Intermediate KIR-binding or HLA-A2 binding peptides do not antagonize inhibition by a strong KIR-binding peptide. T2 cells were incubated with VAP-FA, VAP-RA, or VAP-DA alone or in combination and degranulation assays performed. Flow cytometry plots (A) and the results of peptide mix titrations (B) are shown. Peptide mixes were made to 10 μM final concentration. For the titration of VAP-FA and the VAP-FA:VAP-RA combination, the concentration of VAP-FA is plotted, and for VAP-RA and VAP-RA:VAP-DA, that of VAP-RA is plotted. The dashed line indicates the concentration of VAP-FA at which 50% of NK cells relative to VAP-DA alone are inhibited for the VAP-FA:VAP-RA mix.

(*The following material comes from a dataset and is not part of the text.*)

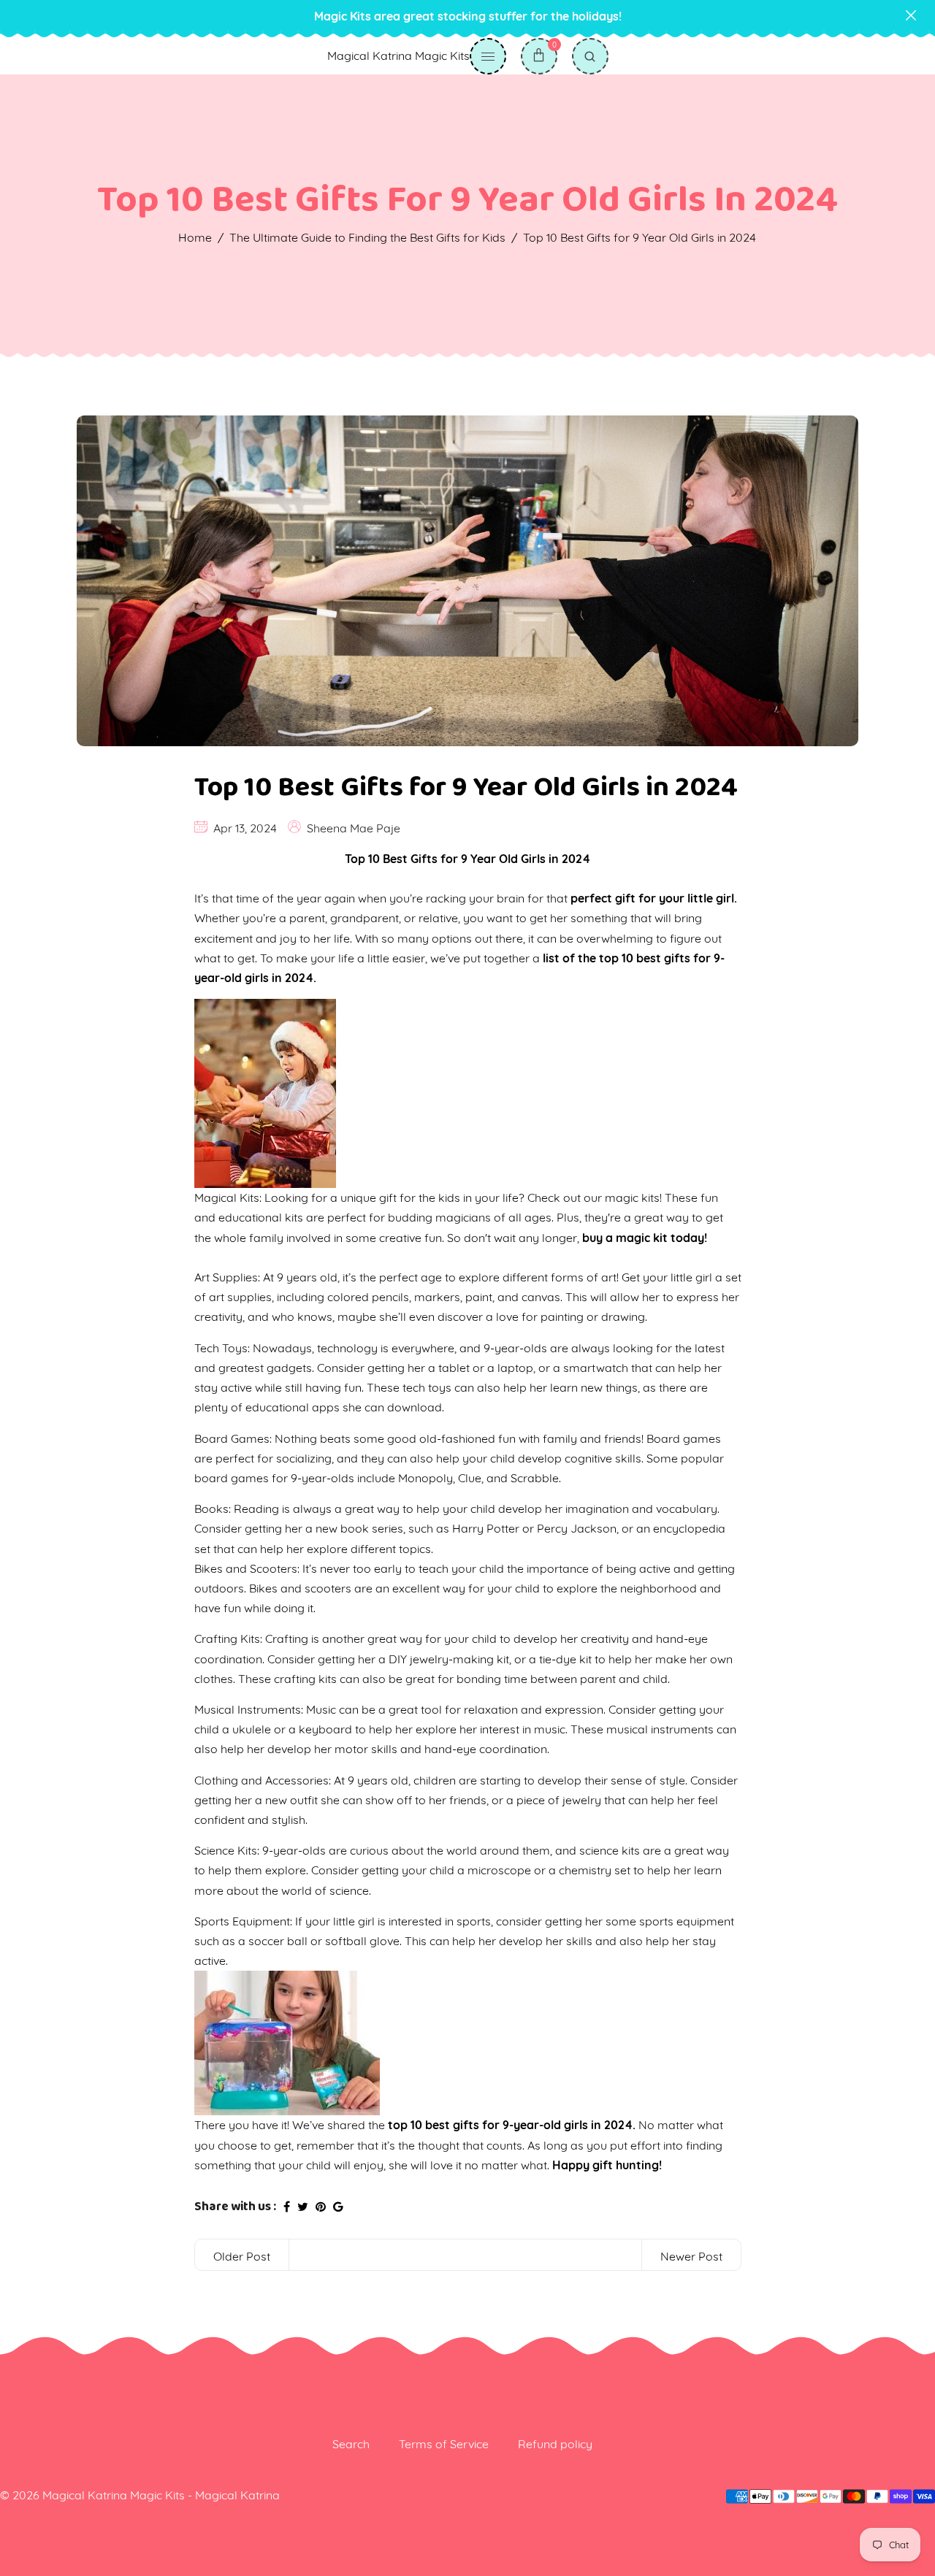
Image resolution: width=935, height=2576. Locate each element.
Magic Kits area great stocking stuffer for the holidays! (468, 16)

The arrow indicates the 50:50 peptide mix point. (C and D) T2 cells were incubated with VAP-FA or an HLA-A*0201-binding peptide (GILG). (C) Degranulation of CD3⁻CD56⁺CD158b⁺ NK cells in response to T2 cells alone or incubated with the indicated peptides. (D) The fraction of degranulating CD3⁻CD56⁺CD158b⁺ NK cells in response to T2 cells incubated with VAP-FA alone or in combination with GILG or VAP-DA to a final concentration of 10 μM. The dashed line indicates the concentration of VAP-FA at which 50% of NK cells relative to VAP-DA alone are inhibited for the VAP-FA:VAP-DA mix. The arrow indicates the 50:50 peptide mix point. For all experiments, data are normalized to the degranulation observed in response to T2 cells incubated with 10 μM VAP-DA, and the means ± SEM of three independent experiments are shown.